→ RECORDS TO USE:
╭──
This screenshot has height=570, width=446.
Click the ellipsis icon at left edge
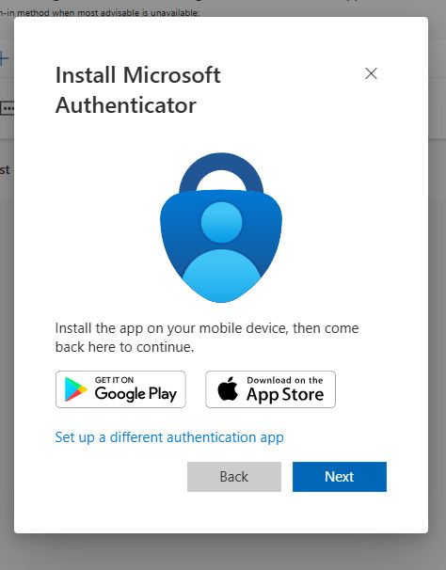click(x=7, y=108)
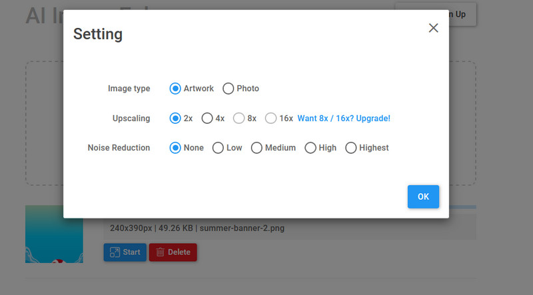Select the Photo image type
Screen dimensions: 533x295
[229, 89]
╰──
╭──
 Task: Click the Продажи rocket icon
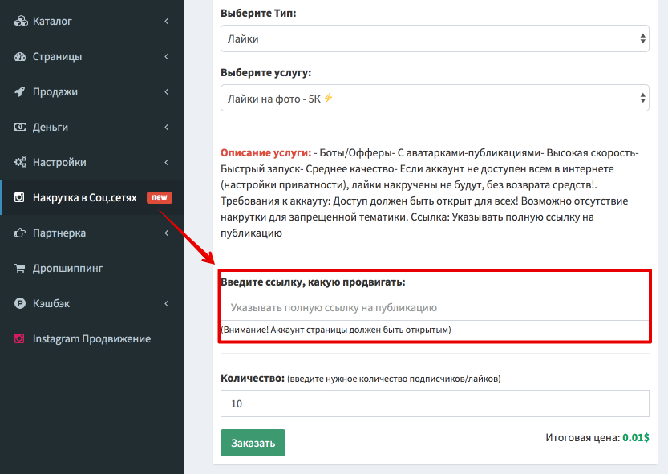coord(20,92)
╰──
╭──
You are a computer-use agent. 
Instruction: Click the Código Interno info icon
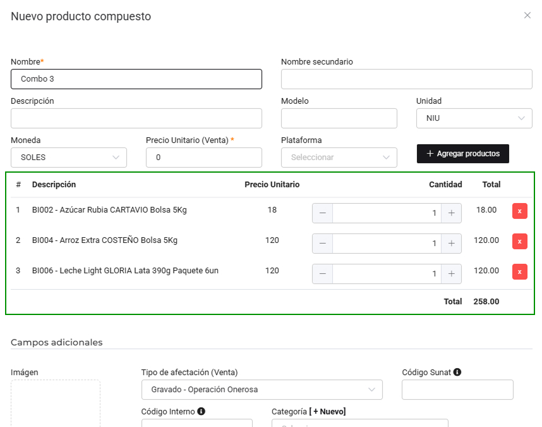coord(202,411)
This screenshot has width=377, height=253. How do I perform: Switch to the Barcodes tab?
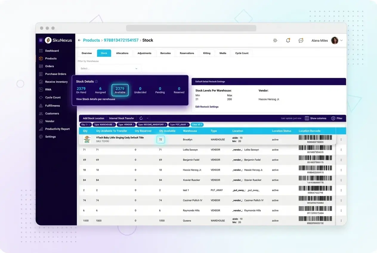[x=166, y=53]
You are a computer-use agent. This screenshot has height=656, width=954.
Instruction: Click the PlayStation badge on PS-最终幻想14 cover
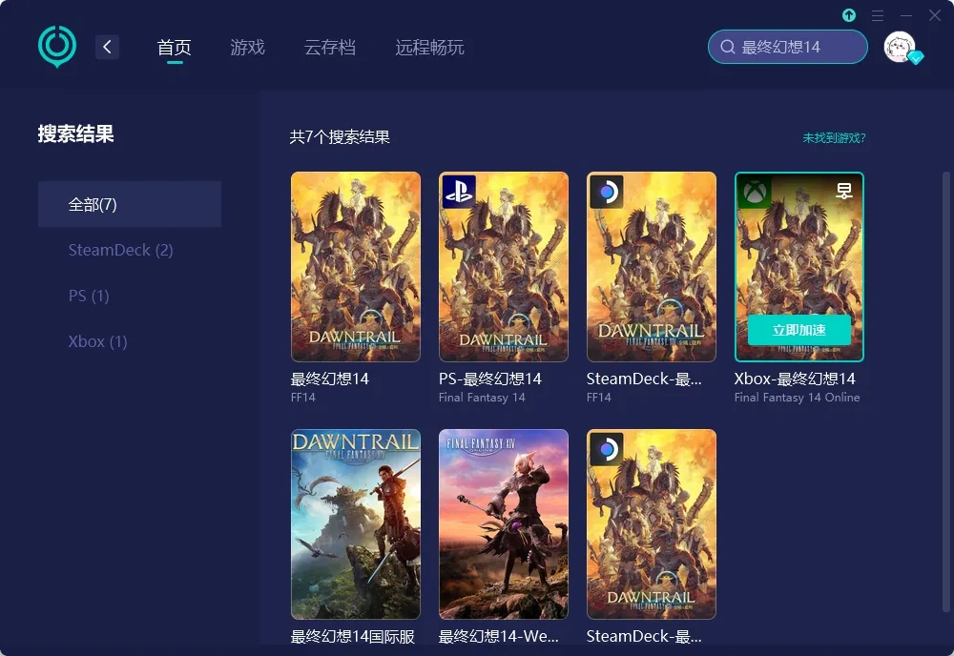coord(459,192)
╰──
→ THE PROBLEM: Reply with one number only: the count of lines in the entries that contain "agent".

→ SOLUTION FOR THIS EXERCISE: 2